Yorucu bir sezonun ardından en az o kadar yorucu olan milli takım kampında geçiriyordu günlerini Arda Turan, diğer birçok arkadaşı ise o sırada milli takımın ne yapacağını düşünürken Antalya'da güneşlenmekle meşguldu.
Euro 2008 geldi çattı. Porekiz maçında ilk 11'e alınmayan Arda, milli takımın diğer bütün maçlarında aktif rol alıyor, oynadığı oyun ve attığı gollerle Avrupa 3.lüğünde de aslan payına sahip olan isimlerden biri oluyordu.
Euro 2008 dönüşünden sonra birkaç günlük izin yapmaya hak kazanan Arda, ufak bir aradan sonra bu kez Skibbe önderliğindeki Galatasaray'ın sezon öncesi kampına girip takımının başarısı için ter dökmeye başlıyordu. Bu kampın sonrasında başlayan ve fiyaskoyla sonuçlanan 2008/2009 sezonunda da takımının en önemli hücum silahı sıfatını elinde bulunduran Arda'nın maçların çoğunda 90 dakika forma giydiğini belirtmeye gerek yok sanırım.
Galatasaray bu sezonda elde ettiği 5.likle Avrupa Ligi'ne gitmeye hak kazansa da, ilk ön elemenin 15 Temmuz'da olmasından dolayı sezonu 23 Haziran'da açacak. Şüphesiz, iki senedir tatil yapamayan Arda Turan, buna en çok üzülen isim olacak. Zira yine şu anda, birçok takım arkadaşı tatil yaparken, Arda, Azerbaycan ve Fransa ile oynanacak milli maçlar nedeniyle milli takım kampında ter döküyor.

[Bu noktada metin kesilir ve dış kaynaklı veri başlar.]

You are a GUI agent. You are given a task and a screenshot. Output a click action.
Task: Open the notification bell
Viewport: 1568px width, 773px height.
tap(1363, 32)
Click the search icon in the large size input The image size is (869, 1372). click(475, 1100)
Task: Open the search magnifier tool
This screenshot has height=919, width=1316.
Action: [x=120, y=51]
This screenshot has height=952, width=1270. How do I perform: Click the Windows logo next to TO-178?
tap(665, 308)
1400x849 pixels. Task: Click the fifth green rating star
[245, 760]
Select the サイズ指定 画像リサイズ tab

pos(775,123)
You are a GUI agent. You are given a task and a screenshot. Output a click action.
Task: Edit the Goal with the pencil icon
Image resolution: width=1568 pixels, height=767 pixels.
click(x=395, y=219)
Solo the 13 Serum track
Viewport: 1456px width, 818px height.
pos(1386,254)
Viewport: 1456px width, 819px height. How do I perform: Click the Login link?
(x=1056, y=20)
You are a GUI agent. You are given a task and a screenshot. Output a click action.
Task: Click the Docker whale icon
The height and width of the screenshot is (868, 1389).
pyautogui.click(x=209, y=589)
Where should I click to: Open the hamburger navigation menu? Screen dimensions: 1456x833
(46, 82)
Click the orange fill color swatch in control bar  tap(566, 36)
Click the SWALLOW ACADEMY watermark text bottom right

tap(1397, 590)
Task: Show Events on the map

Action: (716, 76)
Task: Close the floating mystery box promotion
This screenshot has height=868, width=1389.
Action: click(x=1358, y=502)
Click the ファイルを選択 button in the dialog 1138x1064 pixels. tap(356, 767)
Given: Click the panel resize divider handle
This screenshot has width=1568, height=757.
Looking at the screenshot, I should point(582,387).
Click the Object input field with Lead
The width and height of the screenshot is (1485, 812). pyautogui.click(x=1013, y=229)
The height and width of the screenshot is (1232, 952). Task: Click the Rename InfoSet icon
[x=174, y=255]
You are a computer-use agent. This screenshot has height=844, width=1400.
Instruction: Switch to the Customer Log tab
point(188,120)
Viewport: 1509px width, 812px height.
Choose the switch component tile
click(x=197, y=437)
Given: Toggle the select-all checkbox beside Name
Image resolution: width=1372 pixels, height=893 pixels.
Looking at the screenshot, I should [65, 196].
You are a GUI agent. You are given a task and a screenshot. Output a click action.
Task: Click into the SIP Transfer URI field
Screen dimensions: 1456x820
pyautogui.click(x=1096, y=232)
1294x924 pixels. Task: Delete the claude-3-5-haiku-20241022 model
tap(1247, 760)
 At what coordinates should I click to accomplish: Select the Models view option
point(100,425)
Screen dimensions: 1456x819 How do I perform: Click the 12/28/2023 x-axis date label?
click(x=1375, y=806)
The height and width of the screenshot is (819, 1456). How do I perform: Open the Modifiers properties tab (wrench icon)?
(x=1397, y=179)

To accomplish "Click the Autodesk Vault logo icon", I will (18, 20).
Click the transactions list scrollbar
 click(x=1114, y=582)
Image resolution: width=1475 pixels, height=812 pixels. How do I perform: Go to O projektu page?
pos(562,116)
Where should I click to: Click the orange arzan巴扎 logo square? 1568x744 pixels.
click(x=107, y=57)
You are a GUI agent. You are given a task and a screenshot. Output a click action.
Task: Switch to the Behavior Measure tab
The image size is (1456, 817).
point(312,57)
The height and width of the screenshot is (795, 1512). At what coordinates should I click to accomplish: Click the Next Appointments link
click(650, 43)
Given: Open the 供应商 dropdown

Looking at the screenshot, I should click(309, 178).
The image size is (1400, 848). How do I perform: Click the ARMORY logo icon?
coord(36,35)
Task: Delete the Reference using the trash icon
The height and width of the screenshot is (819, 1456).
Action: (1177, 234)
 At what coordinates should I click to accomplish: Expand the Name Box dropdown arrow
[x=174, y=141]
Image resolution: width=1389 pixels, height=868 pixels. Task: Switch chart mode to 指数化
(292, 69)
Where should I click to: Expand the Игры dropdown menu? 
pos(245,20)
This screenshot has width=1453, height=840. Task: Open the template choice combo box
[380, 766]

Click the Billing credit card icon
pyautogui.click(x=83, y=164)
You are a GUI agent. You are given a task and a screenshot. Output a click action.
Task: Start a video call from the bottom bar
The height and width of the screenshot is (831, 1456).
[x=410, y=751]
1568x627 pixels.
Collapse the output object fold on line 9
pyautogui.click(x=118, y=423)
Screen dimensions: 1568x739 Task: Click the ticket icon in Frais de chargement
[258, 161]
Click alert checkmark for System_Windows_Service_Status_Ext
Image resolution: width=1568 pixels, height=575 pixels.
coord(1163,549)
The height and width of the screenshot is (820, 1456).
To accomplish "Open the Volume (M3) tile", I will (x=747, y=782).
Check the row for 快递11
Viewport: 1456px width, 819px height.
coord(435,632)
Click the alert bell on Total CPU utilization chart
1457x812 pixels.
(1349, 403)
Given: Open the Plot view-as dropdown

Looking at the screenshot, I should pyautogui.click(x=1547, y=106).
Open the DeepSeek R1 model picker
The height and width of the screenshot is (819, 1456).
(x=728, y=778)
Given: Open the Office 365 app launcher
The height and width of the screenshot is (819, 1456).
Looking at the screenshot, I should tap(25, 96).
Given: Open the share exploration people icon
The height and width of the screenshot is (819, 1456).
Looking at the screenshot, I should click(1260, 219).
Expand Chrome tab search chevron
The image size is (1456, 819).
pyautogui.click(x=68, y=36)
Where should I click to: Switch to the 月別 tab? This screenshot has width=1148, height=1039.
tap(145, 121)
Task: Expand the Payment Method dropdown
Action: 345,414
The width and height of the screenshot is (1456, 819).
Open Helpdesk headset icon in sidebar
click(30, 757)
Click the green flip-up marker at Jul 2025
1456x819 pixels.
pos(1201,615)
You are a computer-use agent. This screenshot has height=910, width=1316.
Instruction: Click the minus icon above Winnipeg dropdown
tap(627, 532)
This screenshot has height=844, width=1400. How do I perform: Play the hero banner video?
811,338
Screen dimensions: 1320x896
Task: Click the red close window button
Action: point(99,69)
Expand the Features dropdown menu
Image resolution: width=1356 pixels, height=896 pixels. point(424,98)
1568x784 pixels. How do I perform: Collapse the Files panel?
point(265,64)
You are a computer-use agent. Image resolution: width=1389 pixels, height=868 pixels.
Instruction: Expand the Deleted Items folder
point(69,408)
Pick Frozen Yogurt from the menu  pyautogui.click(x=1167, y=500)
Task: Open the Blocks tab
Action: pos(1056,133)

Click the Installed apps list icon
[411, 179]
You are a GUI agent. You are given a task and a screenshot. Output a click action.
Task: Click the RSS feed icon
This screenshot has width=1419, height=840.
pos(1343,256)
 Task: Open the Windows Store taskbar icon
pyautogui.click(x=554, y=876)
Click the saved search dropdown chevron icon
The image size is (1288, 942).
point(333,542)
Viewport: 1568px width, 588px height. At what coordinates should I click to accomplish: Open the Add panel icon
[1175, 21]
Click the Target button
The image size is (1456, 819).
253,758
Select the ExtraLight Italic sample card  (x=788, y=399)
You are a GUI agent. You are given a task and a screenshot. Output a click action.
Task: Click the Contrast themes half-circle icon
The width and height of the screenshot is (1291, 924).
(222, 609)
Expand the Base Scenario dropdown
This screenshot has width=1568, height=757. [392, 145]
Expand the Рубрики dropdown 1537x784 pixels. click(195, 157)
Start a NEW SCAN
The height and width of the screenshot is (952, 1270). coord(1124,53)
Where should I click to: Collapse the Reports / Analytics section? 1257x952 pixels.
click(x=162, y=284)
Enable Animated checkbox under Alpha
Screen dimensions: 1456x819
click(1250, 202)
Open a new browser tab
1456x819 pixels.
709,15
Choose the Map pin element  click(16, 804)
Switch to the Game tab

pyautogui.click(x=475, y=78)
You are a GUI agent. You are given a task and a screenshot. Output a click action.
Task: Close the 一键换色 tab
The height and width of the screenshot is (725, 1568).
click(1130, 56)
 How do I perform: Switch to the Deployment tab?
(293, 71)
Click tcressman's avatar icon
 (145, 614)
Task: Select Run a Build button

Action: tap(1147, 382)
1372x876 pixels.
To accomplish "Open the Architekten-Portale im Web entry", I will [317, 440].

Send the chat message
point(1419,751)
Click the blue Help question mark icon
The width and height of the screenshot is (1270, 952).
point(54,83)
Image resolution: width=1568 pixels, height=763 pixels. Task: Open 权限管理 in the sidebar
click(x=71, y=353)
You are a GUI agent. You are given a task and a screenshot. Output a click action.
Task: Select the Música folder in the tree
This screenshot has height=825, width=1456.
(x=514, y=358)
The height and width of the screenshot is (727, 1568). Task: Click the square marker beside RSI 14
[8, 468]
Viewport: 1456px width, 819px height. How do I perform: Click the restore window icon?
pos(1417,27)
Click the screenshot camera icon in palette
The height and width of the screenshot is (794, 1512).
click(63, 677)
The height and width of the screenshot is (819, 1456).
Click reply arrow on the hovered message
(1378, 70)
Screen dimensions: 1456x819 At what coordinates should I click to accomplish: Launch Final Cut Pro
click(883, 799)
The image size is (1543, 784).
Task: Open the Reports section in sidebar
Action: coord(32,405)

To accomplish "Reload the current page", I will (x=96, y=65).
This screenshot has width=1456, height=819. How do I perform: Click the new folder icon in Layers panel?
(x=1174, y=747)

22 yaşındaki genç oyuncu, neredeyse dinlenme fırsatı olmadan 3. sezonuna girmek üzere. Benim isteğim, bu genç oyuncuya, gerekirse ilk ön eleme turunda oynatmamayı göze alarak, hakettiği izni vermek. Şüphesiz, mental ve fiziksel olarak gereken enerjiyi depolayabilirse, 2009/2010 sezonunda Rijkaard önderliğindeki Galatasaray'ın en önemli kozu olacaktır Arda, yeter ki birkaç gün doyasıya dinlenebilsin.